Information provided:
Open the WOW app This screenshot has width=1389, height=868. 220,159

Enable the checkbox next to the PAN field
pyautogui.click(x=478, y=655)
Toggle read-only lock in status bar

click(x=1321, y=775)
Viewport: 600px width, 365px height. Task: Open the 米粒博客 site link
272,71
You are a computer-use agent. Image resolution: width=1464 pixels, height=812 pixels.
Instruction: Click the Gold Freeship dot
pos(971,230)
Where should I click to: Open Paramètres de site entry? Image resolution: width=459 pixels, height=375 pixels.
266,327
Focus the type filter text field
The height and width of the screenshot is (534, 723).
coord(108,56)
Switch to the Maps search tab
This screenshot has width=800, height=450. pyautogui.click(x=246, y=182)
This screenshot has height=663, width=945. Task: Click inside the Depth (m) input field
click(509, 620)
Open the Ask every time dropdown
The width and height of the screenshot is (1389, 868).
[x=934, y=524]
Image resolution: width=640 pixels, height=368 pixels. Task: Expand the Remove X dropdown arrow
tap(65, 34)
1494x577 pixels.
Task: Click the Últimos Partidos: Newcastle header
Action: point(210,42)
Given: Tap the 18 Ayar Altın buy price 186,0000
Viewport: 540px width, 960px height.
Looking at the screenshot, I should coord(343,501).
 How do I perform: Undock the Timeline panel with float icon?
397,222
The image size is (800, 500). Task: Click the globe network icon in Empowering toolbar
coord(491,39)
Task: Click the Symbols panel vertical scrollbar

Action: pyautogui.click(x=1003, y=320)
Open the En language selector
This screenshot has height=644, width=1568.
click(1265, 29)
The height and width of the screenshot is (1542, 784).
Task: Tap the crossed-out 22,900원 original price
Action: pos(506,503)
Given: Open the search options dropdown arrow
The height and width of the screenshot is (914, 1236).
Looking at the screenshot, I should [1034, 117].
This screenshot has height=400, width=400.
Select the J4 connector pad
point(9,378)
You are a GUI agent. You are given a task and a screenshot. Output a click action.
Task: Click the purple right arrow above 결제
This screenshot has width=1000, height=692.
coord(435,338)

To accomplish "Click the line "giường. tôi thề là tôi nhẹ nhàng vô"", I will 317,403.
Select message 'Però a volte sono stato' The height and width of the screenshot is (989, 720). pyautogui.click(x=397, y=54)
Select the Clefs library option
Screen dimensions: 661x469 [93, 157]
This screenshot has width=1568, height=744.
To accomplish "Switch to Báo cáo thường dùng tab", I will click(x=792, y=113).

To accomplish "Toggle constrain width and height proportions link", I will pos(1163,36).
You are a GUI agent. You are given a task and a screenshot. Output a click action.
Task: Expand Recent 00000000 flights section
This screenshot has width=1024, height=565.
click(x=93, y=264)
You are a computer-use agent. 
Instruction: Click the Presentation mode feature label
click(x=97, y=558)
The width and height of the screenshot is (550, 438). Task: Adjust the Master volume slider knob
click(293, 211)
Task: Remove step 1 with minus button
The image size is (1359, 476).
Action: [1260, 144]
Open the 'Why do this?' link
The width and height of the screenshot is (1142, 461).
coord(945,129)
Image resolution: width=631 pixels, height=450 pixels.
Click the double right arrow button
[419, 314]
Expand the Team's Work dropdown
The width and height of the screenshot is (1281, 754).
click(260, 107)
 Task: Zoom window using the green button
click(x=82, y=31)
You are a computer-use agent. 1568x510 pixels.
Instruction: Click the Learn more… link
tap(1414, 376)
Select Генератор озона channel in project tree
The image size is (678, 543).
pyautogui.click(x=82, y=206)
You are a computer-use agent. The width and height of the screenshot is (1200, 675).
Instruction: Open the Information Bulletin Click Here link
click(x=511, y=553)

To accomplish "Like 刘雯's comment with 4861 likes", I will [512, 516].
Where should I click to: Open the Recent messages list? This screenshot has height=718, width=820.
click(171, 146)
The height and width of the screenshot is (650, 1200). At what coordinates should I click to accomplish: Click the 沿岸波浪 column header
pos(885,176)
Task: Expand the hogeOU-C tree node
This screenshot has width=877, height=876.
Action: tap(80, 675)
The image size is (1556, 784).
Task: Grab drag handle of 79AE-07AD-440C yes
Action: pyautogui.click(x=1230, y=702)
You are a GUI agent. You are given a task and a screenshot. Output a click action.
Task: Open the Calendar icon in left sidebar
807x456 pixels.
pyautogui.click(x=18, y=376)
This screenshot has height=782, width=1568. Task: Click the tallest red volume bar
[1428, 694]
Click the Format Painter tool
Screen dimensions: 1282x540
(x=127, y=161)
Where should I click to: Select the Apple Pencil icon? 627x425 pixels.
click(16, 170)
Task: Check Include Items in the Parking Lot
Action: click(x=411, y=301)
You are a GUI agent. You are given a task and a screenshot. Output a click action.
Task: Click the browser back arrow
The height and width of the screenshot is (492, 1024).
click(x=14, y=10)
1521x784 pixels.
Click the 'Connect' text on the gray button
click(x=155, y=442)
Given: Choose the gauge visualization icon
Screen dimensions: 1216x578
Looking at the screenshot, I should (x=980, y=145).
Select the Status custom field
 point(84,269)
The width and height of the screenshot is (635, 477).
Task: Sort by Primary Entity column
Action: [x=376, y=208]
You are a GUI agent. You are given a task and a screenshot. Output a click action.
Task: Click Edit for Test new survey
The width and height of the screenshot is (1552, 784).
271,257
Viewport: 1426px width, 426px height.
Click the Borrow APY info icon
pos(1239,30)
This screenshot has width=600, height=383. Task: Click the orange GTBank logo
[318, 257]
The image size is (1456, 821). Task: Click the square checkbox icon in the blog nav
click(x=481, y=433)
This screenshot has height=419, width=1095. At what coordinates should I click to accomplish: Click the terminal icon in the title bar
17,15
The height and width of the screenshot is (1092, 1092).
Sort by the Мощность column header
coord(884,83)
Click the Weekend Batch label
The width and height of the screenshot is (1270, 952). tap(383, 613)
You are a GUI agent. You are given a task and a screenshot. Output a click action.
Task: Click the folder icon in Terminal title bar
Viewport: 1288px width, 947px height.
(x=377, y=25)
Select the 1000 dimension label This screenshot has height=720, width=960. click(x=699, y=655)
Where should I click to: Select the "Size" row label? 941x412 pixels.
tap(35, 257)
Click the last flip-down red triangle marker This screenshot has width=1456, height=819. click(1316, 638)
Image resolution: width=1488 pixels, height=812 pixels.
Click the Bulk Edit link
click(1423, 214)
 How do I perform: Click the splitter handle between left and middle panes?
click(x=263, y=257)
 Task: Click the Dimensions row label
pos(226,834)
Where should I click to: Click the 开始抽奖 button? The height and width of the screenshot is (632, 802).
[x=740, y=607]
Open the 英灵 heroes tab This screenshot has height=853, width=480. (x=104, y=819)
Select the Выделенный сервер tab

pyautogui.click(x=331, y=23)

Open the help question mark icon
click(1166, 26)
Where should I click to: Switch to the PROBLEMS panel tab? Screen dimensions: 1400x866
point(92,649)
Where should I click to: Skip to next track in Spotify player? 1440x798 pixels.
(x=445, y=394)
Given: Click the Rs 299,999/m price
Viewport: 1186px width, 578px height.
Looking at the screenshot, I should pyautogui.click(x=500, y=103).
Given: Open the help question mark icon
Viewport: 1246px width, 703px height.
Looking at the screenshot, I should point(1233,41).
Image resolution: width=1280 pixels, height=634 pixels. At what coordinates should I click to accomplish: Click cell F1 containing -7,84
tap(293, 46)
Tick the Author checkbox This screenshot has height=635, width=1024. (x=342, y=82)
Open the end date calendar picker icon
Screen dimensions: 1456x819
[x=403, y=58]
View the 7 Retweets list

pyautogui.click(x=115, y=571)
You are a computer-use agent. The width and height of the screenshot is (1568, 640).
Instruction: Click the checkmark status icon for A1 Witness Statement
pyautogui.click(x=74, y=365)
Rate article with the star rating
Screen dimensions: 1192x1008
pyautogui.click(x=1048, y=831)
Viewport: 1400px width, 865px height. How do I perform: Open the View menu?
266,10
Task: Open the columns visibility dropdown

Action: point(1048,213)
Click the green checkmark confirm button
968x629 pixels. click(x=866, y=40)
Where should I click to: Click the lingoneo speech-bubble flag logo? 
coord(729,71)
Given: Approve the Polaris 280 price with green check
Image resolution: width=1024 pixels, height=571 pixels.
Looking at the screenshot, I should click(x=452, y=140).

Set problem: Reproduce the data from the line containing "This screenshot has height=419, width=1095." through the line containing "coord(884,83)", replacing "terminal" with "gear" and leaving everything else unchanged.

Correct response:
This screenshot has height=419, width=1095. At what coordinates should I click to accomplish: Click the gear icon in the title bar
17,15
The height and width of the screenshot is (1092, 1092).
Sort by the Мощность column header
coord(884,83)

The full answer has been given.